Friday 19 November 2010

Staying in Moscow

 

When Germany invaded the Soviet Union in 1941 the world held its breath. Millions of German soldiers crossed the border, and once again smashed whatever troops the enemy put up against them in a major demonstration of the new way of leading war. Blitzkrieg, they called it.

Soviet units fell one by one anywhere the Germans appeared. Encircled by the dozens, the Soviet divisions surrendered and marched to the POW (Prisoner of War) camps in the German rear, or were killed on the spot. The biggest Army by manpower, the red units lost men by the millions.

The Soviet High Command was a complete disaster. No coherent defensive strategy was in place. And worst of all, Stalin virtually disappeared. It seemed he did not want to face reality, the brutal German invasion. Lacking leadership, Soviet cities fell to the Germans, dashing like lightning towards Moscow.

Soon enough, the Soviet government withdrew eastward, beyond the Urals mountain range, in order to reset itself and try to resist somehow the monstrous German tide. All the cabinet fled. All but Stalin.

When Moscow was nearing the German assault, Stalin finally appeared, almost at the very last moment. He delivered to the people one of his propaganda masterpieces, setting the guidelines for Soviet resistance. He was there, he appeared in the very last moment, proved he had not given up, and Moscow did not fall. Probably the Soviet peoples will to resist and ultimately destroy Germany started there and then.

Quarterly financial numbers have a reasonably good expectation for HP. However, from a share perspective, the HP armies are still being beaten by the major cataclysm of Mark Hurd leaving the CEO job in early August.
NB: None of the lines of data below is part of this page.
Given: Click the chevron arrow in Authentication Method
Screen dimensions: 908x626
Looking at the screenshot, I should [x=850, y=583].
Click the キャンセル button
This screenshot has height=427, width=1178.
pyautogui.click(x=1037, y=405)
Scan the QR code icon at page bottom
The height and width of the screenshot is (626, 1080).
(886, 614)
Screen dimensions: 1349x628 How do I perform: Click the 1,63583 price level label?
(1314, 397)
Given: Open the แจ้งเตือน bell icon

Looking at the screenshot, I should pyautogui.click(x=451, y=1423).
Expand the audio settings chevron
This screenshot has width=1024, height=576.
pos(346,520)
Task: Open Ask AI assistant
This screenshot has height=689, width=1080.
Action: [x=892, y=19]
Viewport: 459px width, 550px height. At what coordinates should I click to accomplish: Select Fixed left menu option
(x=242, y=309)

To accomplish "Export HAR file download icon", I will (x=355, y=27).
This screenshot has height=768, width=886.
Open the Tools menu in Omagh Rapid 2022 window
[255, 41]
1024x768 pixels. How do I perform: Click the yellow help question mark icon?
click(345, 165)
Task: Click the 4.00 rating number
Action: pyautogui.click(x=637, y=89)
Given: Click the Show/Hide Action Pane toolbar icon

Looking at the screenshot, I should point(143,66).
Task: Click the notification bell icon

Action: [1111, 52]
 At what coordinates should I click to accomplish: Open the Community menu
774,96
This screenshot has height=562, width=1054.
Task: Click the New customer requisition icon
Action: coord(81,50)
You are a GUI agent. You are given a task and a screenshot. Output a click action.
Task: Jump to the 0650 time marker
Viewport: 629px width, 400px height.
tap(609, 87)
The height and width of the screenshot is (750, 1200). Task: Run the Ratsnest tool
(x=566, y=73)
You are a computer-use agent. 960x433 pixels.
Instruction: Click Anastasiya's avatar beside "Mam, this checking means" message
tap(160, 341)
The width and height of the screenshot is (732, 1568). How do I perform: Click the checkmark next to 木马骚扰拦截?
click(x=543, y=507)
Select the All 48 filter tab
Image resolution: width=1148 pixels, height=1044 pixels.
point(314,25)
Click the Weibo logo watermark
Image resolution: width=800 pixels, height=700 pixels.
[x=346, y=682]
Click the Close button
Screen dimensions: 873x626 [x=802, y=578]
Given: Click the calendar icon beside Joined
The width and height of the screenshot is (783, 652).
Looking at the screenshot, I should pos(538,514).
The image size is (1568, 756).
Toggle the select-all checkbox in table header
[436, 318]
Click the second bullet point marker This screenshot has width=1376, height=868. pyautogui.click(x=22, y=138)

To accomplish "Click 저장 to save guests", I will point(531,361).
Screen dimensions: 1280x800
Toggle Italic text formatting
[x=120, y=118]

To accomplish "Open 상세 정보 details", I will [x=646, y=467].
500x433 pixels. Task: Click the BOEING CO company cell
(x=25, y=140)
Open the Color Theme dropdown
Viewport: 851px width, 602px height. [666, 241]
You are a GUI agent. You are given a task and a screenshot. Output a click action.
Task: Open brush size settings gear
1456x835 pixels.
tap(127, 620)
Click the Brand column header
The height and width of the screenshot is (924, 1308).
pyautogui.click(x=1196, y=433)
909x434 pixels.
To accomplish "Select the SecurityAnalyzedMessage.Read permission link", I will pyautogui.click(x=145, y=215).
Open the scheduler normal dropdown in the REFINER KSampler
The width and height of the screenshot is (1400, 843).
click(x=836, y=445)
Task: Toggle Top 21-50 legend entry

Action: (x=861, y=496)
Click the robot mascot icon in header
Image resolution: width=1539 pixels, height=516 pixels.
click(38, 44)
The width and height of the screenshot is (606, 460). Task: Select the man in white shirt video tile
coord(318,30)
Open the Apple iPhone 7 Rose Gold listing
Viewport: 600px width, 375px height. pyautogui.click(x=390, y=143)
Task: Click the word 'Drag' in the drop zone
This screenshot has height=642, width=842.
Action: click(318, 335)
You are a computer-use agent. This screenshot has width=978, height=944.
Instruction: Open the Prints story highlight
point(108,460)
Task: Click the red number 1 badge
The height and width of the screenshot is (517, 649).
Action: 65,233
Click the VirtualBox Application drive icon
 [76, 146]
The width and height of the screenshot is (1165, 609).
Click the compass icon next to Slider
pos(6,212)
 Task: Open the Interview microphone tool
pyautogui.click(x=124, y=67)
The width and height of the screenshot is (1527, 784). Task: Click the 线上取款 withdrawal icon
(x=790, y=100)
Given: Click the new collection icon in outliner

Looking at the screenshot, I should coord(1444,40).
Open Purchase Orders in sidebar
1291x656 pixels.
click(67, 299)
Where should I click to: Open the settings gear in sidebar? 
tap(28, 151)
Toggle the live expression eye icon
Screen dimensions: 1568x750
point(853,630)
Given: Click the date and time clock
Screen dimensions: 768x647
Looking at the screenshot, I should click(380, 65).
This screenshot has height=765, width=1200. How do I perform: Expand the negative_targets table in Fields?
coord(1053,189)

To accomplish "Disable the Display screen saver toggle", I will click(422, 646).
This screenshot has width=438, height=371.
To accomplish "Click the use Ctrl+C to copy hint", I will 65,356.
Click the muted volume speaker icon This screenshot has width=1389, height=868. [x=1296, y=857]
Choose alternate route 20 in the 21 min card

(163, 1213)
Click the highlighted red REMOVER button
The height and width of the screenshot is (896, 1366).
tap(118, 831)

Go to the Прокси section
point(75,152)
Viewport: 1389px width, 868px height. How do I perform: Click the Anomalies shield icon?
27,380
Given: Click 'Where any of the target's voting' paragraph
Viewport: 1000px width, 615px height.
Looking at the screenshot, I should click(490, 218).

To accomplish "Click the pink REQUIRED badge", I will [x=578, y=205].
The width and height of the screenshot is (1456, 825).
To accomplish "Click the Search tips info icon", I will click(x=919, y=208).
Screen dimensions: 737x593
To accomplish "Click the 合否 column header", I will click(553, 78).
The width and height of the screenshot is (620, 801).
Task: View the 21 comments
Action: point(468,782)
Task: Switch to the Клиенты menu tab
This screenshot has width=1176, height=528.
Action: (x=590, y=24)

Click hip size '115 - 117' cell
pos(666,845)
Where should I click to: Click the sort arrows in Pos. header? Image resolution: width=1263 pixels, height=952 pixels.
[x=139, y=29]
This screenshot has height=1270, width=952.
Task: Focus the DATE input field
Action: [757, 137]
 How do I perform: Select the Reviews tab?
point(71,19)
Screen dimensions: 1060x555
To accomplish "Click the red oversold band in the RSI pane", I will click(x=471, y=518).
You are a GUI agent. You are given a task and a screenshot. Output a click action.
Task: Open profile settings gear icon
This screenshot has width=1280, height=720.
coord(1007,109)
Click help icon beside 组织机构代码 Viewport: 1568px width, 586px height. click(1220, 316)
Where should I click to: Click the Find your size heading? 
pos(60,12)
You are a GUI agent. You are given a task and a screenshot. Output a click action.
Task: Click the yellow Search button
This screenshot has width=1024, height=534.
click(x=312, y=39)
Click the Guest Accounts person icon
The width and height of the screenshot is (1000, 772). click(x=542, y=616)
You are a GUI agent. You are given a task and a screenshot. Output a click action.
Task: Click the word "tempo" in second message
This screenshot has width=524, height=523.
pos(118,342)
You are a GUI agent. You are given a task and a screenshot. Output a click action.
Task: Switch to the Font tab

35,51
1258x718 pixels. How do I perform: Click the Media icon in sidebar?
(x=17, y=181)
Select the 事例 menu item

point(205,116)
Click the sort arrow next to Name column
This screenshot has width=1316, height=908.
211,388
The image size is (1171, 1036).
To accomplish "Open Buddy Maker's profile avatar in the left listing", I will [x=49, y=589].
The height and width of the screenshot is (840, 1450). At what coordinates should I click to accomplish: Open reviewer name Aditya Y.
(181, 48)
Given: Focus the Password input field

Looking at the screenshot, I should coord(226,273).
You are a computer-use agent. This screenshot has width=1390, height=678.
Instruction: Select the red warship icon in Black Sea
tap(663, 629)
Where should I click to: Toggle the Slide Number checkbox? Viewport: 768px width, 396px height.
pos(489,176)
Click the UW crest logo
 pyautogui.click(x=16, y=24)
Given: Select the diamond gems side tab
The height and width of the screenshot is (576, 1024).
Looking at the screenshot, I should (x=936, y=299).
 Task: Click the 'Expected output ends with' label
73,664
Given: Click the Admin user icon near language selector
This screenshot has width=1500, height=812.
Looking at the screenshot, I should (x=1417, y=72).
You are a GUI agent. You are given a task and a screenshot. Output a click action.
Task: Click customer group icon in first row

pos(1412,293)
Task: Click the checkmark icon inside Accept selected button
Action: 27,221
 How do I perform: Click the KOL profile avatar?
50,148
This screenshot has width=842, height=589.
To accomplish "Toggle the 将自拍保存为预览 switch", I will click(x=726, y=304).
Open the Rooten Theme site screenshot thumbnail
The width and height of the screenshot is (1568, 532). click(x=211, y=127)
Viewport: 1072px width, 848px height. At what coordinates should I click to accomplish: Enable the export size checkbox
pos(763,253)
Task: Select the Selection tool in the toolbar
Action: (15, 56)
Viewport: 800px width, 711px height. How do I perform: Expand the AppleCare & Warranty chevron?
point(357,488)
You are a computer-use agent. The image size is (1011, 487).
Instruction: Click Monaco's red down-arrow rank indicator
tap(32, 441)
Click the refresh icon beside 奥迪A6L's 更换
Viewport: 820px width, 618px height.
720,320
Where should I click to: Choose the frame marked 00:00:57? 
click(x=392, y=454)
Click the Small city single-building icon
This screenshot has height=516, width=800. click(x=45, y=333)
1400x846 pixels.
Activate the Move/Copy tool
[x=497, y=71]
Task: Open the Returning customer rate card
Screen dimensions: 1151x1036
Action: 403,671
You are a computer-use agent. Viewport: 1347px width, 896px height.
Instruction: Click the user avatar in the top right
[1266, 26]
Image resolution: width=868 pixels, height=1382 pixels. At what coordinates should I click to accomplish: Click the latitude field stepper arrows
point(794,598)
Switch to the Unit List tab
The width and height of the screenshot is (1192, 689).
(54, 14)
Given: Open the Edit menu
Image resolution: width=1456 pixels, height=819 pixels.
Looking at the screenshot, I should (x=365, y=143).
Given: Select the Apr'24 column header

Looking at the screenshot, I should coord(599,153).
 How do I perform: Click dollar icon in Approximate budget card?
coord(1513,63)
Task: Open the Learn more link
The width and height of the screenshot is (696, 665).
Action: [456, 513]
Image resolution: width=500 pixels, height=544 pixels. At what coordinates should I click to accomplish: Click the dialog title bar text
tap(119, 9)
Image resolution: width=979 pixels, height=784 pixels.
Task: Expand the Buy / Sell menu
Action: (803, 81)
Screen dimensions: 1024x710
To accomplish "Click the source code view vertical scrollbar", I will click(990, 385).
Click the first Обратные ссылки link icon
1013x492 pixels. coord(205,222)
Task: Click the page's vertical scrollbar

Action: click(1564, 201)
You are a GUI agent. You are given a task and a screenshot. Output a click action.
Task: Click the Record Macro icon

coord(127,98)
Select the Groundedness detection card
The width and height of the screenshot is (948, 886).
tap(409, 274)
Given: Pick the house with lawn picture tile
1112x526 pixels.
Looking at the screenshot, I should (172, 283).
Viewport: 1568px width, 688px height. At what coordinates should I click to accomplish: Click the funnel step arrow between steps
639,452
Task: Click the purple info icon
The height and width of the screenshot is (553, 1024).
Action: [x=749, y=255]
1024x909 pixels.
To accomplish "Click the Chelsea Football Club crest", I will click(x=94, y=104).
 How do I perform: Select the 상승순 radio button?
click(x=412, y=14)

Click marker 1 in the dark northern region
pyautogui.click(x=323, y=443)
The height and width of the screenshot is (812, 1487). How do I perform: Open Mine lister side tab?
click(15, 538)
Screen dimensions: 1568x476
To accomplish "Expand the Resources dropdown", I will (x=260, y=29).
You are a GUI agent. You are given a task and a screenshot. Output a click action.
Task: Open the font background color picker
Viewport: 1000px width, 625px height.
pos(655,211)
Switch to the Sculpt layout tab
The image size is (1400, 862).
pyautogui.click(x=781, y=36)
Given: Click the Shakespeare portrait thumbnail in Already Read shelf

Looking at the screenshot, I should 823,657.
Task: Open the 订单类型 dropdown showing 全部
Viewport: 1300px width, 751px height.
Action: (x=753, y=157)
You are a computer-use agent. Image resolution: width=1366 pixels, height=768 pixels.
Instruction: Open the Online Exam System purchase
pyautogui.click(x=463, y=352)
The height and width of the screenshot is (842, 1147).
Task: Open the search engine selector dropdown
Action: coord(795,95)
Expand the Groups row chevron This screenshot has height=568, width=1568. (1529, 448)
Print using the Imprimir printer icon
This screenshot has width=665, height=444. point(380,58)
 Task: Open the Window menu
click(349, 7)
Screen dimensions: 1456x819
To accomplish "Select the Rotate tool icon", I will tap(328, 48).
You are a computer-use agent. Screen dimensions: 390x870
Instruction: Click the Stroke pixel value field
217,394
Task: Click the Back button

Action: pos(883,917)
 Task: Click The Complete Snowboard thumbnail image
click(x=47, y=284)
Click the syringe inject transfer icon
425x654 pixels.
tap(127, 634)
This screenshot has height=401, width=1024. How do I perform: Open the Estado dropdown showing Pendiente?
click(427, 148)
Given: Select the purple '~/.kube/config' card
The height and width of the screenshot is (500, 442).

While struggling in this entourage, HP’s strategy seems to be the very same one Hurd designed and left for his successor to inherit. And Wall Street is not buying it. The biggest army by revenue, its strategy to recover capitalization value was not there.

And its master leader, its CEO, has not publicly shown up three weeks after his official start date…

If History repeats itself, Léo Apotheker should pop up soon, and as the Soviet people did, the market will certainly need a propaganda masterpiece to spark recovery and confidence in putting HP where it should be from that very moment.

Show up before Moscow falls, Léo. The subpoena matter at the SAP trial is a smoke curtain. You can, you should, you ought to.